In the short term, Obama is spending lavishly to try to escape the mess Bush created. That is the gigantic budget one reads about. But longer term Obama wants to return to the tax system of that most dangerous radical, Dwight D. Eisenhower. During Ike's presidency (1953-1961) taxes on the wealthiest Americans were high, and although adjusted they remained so during the 1960s as well.

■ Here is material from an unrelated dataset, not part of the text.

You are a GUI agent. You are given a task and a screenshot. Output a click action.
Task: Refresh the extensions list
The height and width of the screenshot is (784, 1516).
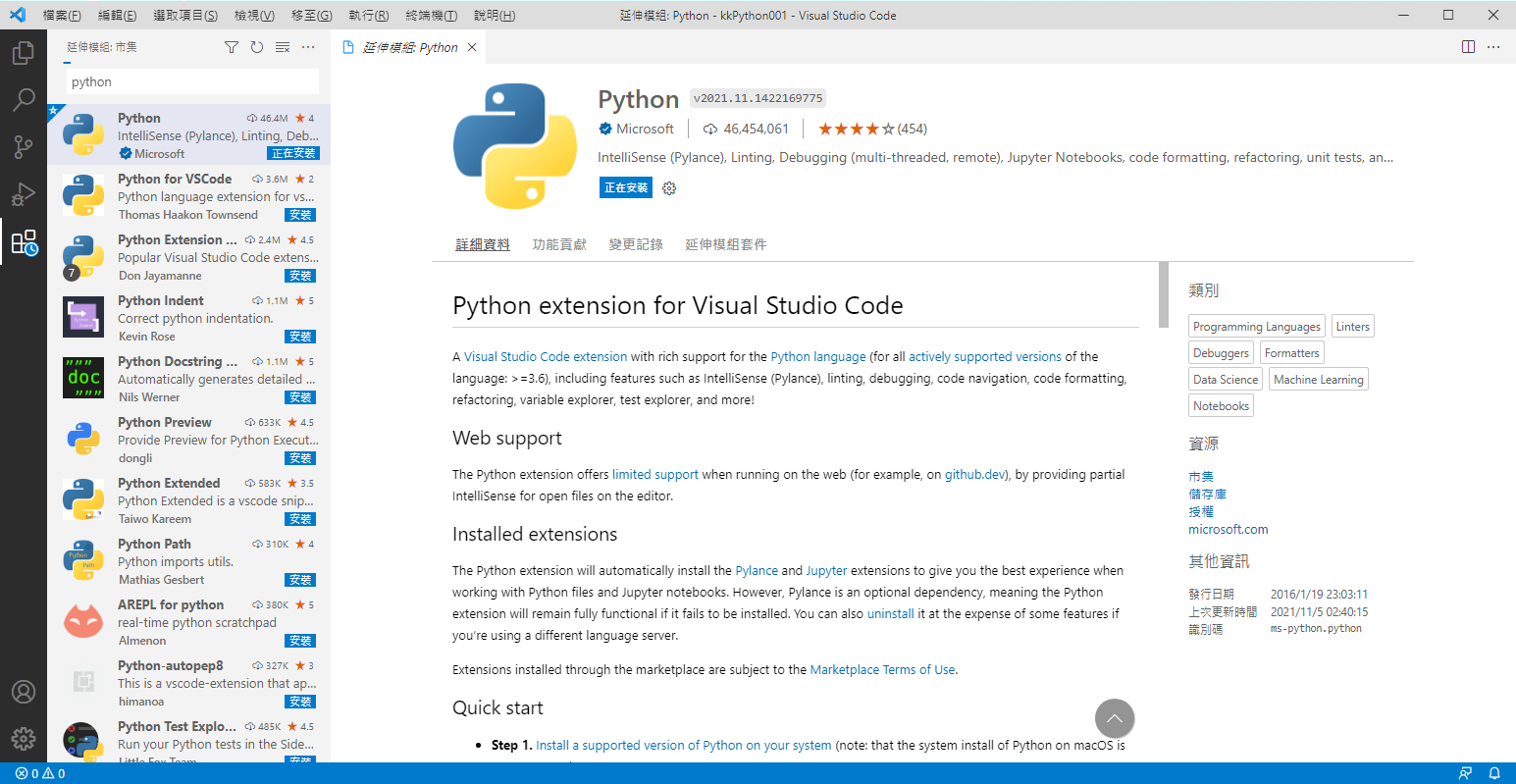click(257, 47)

During these years the real income of the middle class (in other words their income once adjusting for inflation), rose steadily. After the weak economy of the 1970s, however, Ronald Reagan pushed through dramatic reductions in the tax rate on the wealthy, which began a sizable redistribution of wealth that has lasted for almost thirty years. I lay out the basics of this change in Contemporary American Society (161-166). Just before Reagan lowered taxes on the wealthiest Americans, the top fifth of all US citizens received 43.7% of all income, while the bottom fifth got just 4.3%. In other words, the top fifth made ten times as much as the bottom fifth. By 2005 the poorest fifth had sunk to just 3.4%, while the top fifth received 51.3%. The top fifth made fifteen times as much as the bottom fifth.

What about the middle 60%, the second, third, and fourth fifth? During the same 25 years all of them, the entire middle class, lost out to the wealthiest fifth. In short, between 1980 and 2005, fully 80% of all Americans saw their share in the nation's wealth drop.

With the collapse of the Reagan-Bush economy and its favoritism for the rich, it is time for a new tax code. Something radical. Something that Dwight D. Eisenhower and Harry Truman each supported. That something is familiar to anyone in Scandinavia, and is called progressive taxation. The object of public policy is not to take money from the poor and middle class and give it to the rich, but to give all classes an equal chance to increase their stake in society.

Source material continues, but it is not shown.